Google Summer of Code

Google Summer of Code and the PSF

The Google Summer of Code (GSoC) “is a global program focused on bringing more student developers into open source software development. Students work with an open source organization on a 3 month programming project during their break from school.”

The Python Software Foundation is part of the Google Summer of Code (GSoC) program in 2016, as previous years. See:

FAT Python

FAT Python is a new static optimizer for Python 3.6, it specializes functions and use guards to decide if specialized code can be called or not. See FAT Python homepage and the slides of my talk at FOSDEM 2016 for more information.

The design is inspired by JIT compilers, but is simpler. FAT Python has been designed to be able to merge changes required to use FAT Python into CPython 3.6. The expected use case is to compile modules and applications ahead-of-time, so the performance of the optimizer itself don’t matter much.

FAT Python is made of different parts:

  • CPython 3.6
  • fat module: fast guards implemented in C
  • fatoptimizer module: the static optimizer implemented as an AST optimizer.
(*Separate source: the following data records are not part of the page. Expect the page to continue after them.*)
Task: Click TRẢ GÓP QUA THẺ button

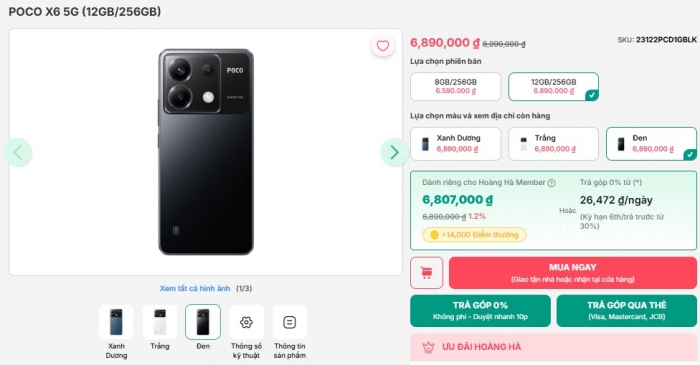Action: tap(626, 311)
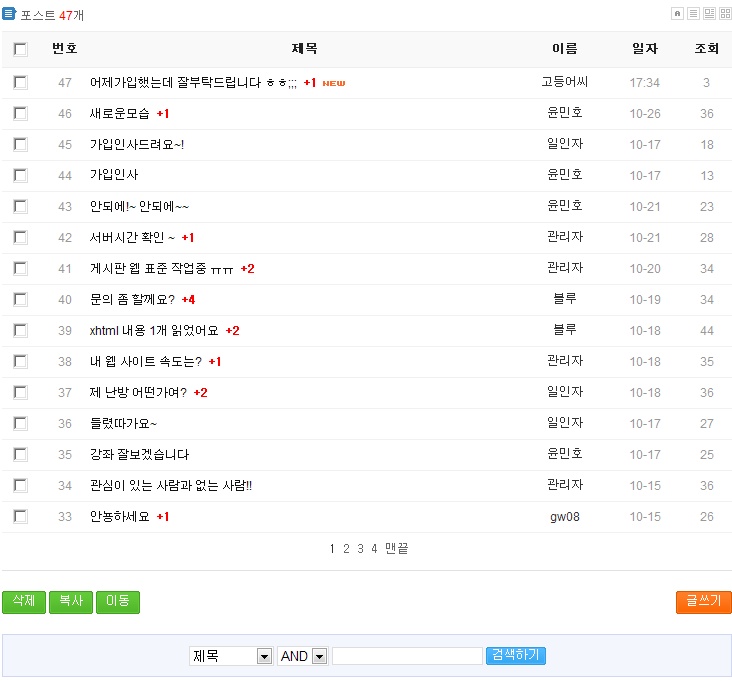The image size is (732, 681).
Task: Click the blue post icon beside 포스트 47개
Action: 9,14
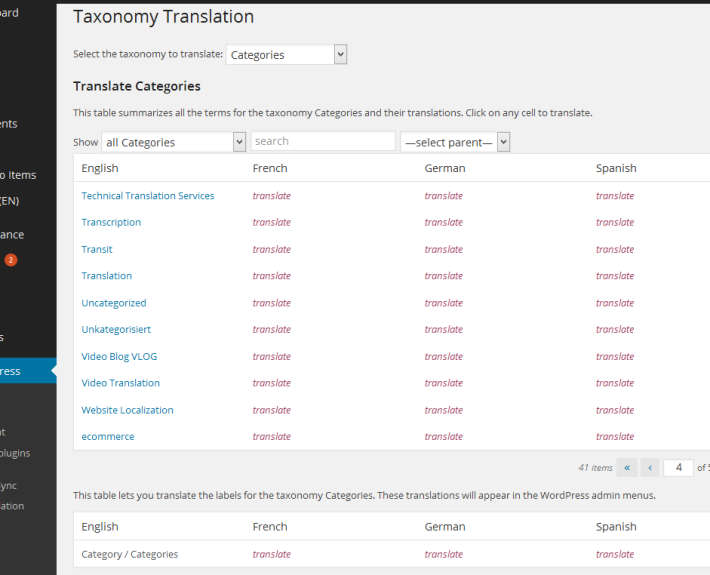710x575 pixels.
Task: Open the select parent dropdown
Action: (455, 142)
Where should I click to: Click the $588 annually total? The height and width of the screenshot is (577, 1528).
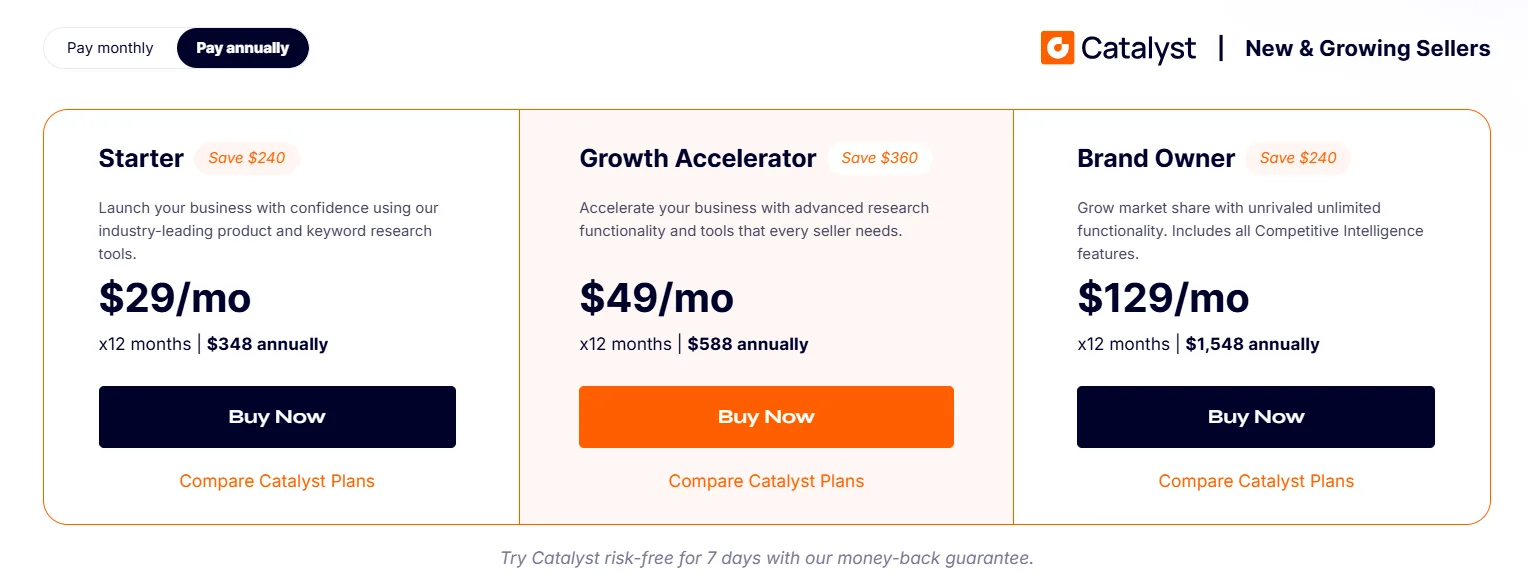(x=747, y=344)
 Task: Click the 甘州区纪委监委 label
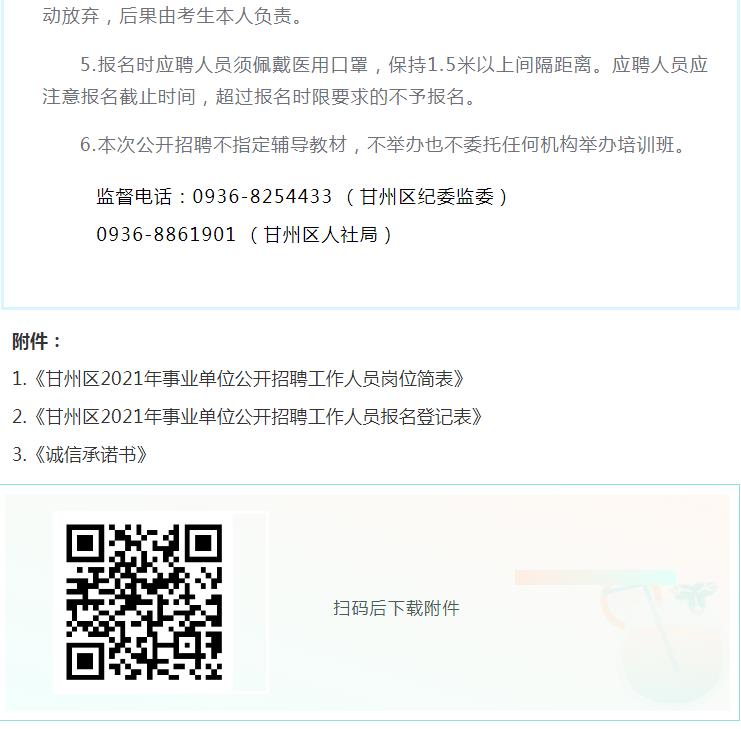(427, 197)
It produces specialized functions of functions using guards.
  • PEP 509 (dict version): patch required by the fat module to implement fast guards on Python namespaces
  • PEP 510 (function specialization): private C API to add specialized code to Python functions
  • PEP 511 (API for AST optimizers): new Python API to register an AST optimizer

Status at March 2016:

  • First patches to implement AST optimizers have already been merged in CPython 3.6
  • fat and fatoptimizer have been implemented, are fully functional and have unit tests
  • early benchmarks don’t show major speedup on “The Grand Unified Python Benchmark Suite”
  • fatoptimizer is quite slow
  • PEP 509 need to be modified to make the dictionary versions globally unique. PEP 509 is required by the promising Speedup method calls 1.2x change written by Yury Selivanov. This change can help to get this PEP accepted.
  • PEP 511 is still a work-in-progress, it’s even unclear if the whole PEP is required. It only makes the usage of FAT Python more practical. It avoids conflicts on .pyc files using the -o command line option proposed in the PEP.
  • PEP 509, 510 and 511 are basically blocked by an expectation on concrete speedup

FAT Python GSoC Roadmap

GSoC takes 4 months, the exact planning is not defined yet.

Goal

The overall goal is to enhance FAT Python to get concrete speedup on the benchmark suite and on applications.

Requirements

  • All requirements of the GSoC program! (like being available during the 4 months of the GSoC program)
  • Able to read and write technical english
  • Better if already the student worked remotely on a free software before
  • Good knowledge of the Python programming language
  • (Optional?) Basic knowledge of how compilers are implemented
  • (Optional?) Basic knowledge of static optimizations like constant folding

Milestone 0 to select the student

fatoptimizer:

Optional:

Milestone 1

Discover FAT Python.

  • Select a set of benchmarks
  • Run benchmarks to have a reference for performances (better: write a script for that)
  • Implement the most easy optimizations of the TODO list (like remaining constant folding optimizations)
  • Run the full Python test suite with FAT Python
  • Run real applications like Django with FAT Python to identify bugs
  • Propose fixes or workaround for bugs

Goal: have at least one new optimization merged into fatoptimizer.

Milestone 2

Function inlining.

  • Test the existing (basic) implementation of function inlining
  • Fix function inlining
  • Enhance function inlining to use it in more cases
  • Wider tests of the new features
  • Fix bugs

Goal: make function inlining usable with the default config without breaking the Python test suite, even if it’s only a subset of the feature.

Milestone 3

Remove useless variables. For example, remove x in def func(): x = 1; return 2.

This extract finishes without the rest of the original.